Outro dado festejado: a simulação de um eventual 2º turno. No embate Moro x Sandro, a IRG mostra um empate técnico no limite da margem de erro: 42,7% para o senador e 38,1% para o “homem da infraestrutura”.
Neste cenário, estaremos diante do que foi visto em 2024, um déjà vu da eleição de Curitiba, quando o campo progressista, liderado pelo PT de Lula e Gleisi, conduziu silenciosamente Eduardo Pimentel ao Palácio 29 de Março.
Contra o pedetista, tanto o ex-juiz da Lava Jato quanto Sandro Alex batem o adversário com relativa folga em cenários simulados de 2º turno. É o peso do PT que Requião Filho terá de carregar. Nos dois quadros, o pedetista não rompe os 30% — talvez o teto de votos da esquerda no Paraná.

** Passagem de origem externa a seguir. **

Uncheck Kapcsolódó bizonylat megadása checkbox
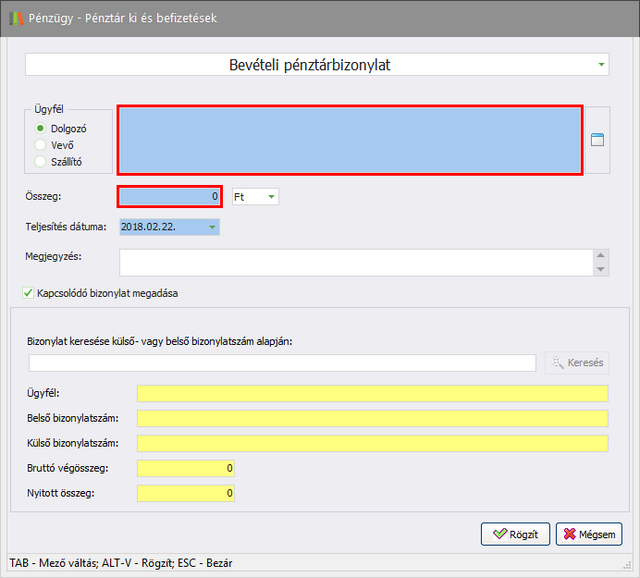[28, 293]
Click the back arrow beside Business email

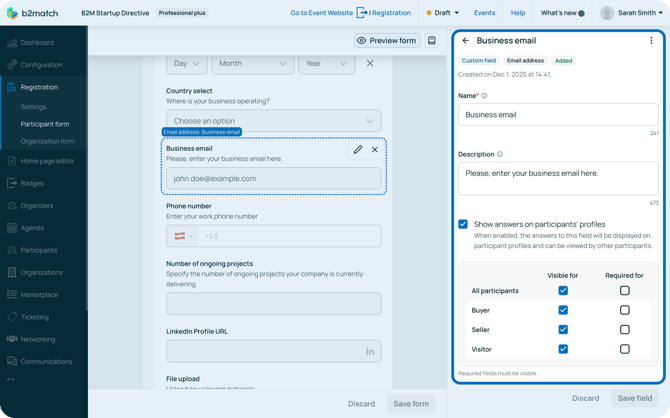[466, 41]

Mas no cenário de tanta comemoração palaciana, reside uma preocupação. A estabilidade de Moro nas pesquisas eleitorais. Até aqui, nada abalou o humor do eleitor de Sergio Moro. Nem a ausência no debate da TV Band. Talvez por isso, a guinada na estratégia já perceptível nesta semana: além de padrinho político, Ratinho vai servir de lança para tentar “desmoronar a fortaleza morista”. Os embates começaram e devem escalar.

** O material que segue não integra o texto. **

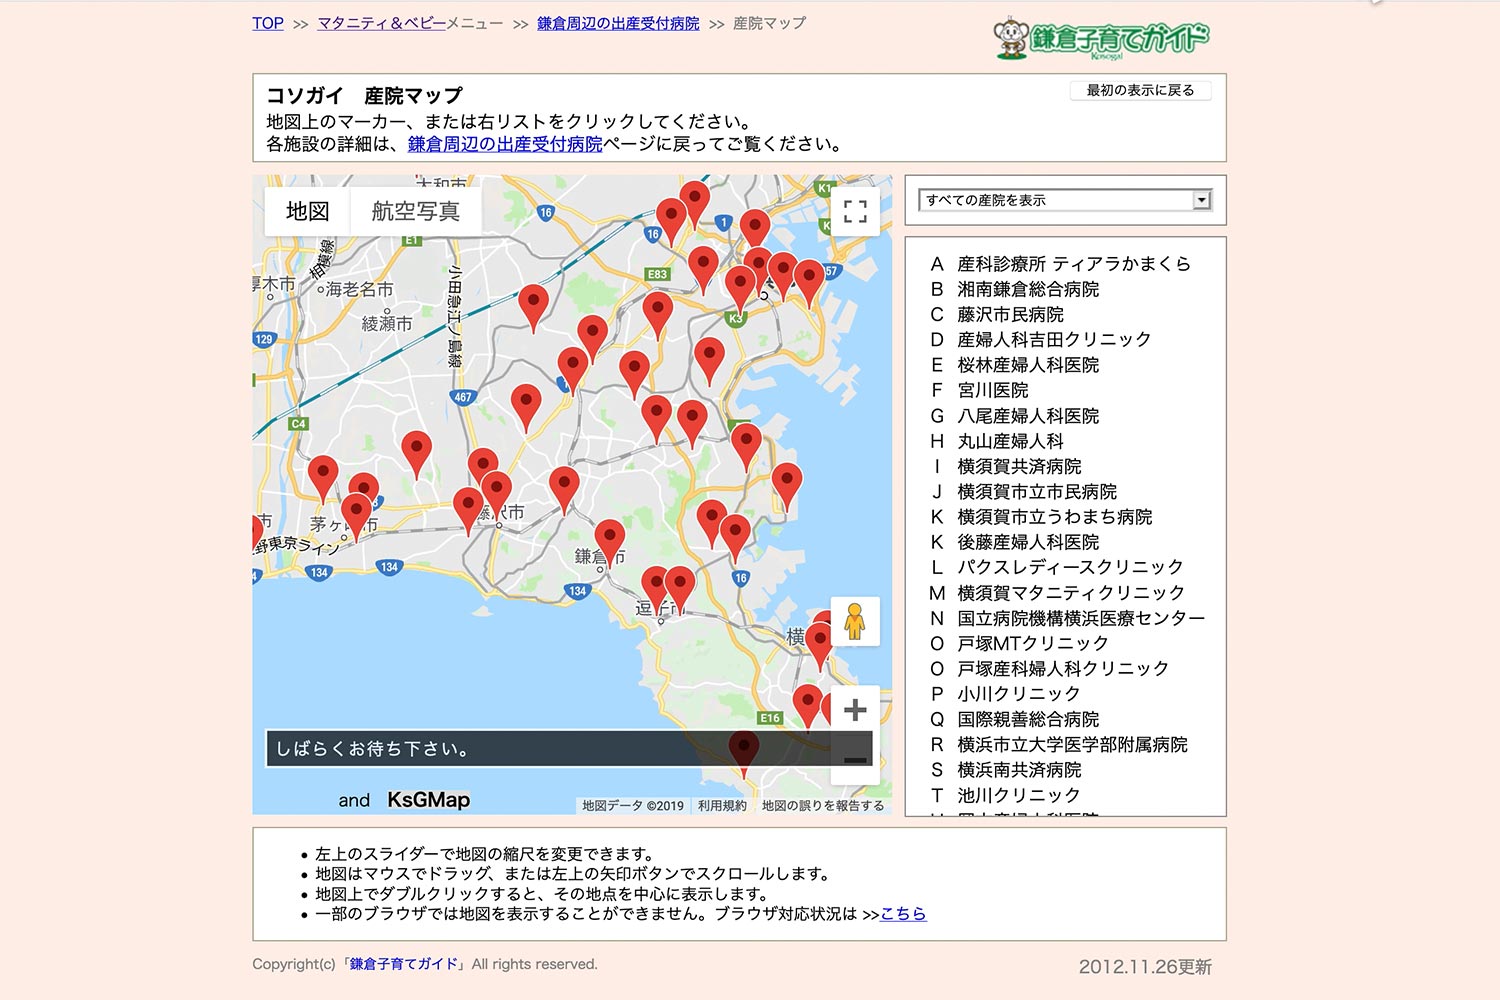The image size is (1500, 1000).
Task: Switch map to 航空写真 view
Action: [x=415, y=211]
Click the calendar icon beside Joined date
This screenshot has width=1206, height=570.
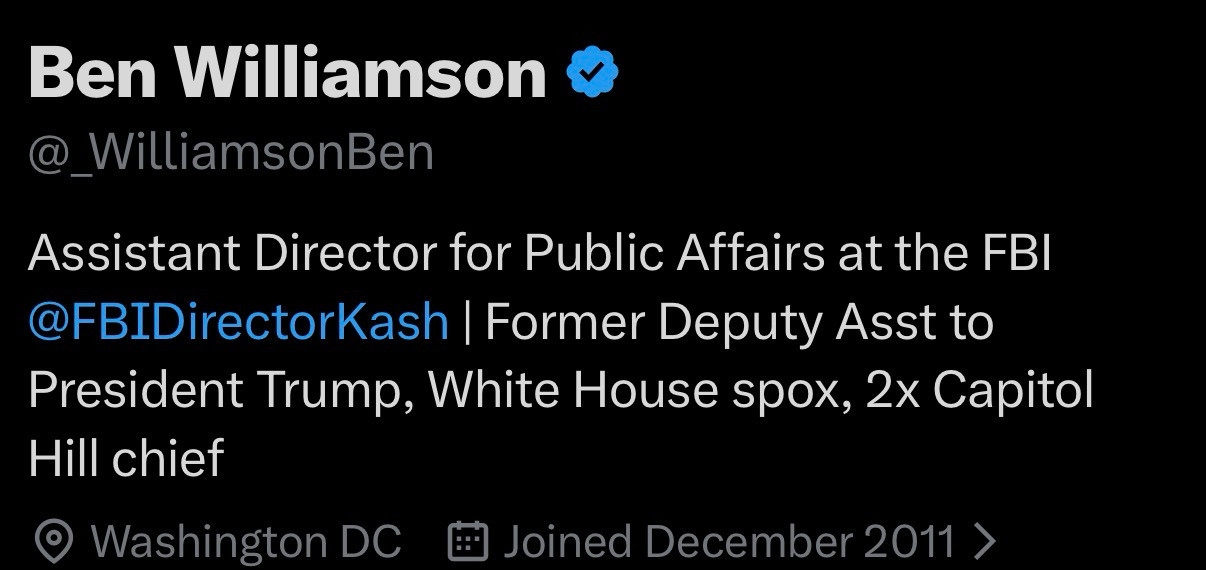coord(465,542)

- Leia mais: Ratinho e Sergio Moro trocam farpas nas redes sociais
A mudança de postura de Requião Filho e Ratinho
Vamos ver o que Jorge Gerez vai trazer nos comerciais. A ideia de apresentar Sandro Alex como candidato da Direita, como no debate na Band, foi rechaçada com veemência nos grupos bolsonaristas. E alguns do PL já ensaiam passar a mão no telefone e contactar o jovem mineiro deputado federal Nikolas Ferreira (PL) para retomar a campanha anti-PSD no país.
Oficialmente a campanha eleitoral só começa domingo (16), mas experientes analistas políticos prevêem uma “disputa sangrenta” com golpes abaixo da cintura, principalmente, nas redes sociais.
Metodologia
A pesquisa Grupo RIC/IRG ouviu 1.350 eleitores no Paraná, entre os dias 08 e 12 de agosto. A margem de erro é de 2,67% pontos percentuais para mais ou para menos. O índice de confiança é de 95%. A sondagem está registrada na Justiça Eleitoral sob o número PR-09301/2026.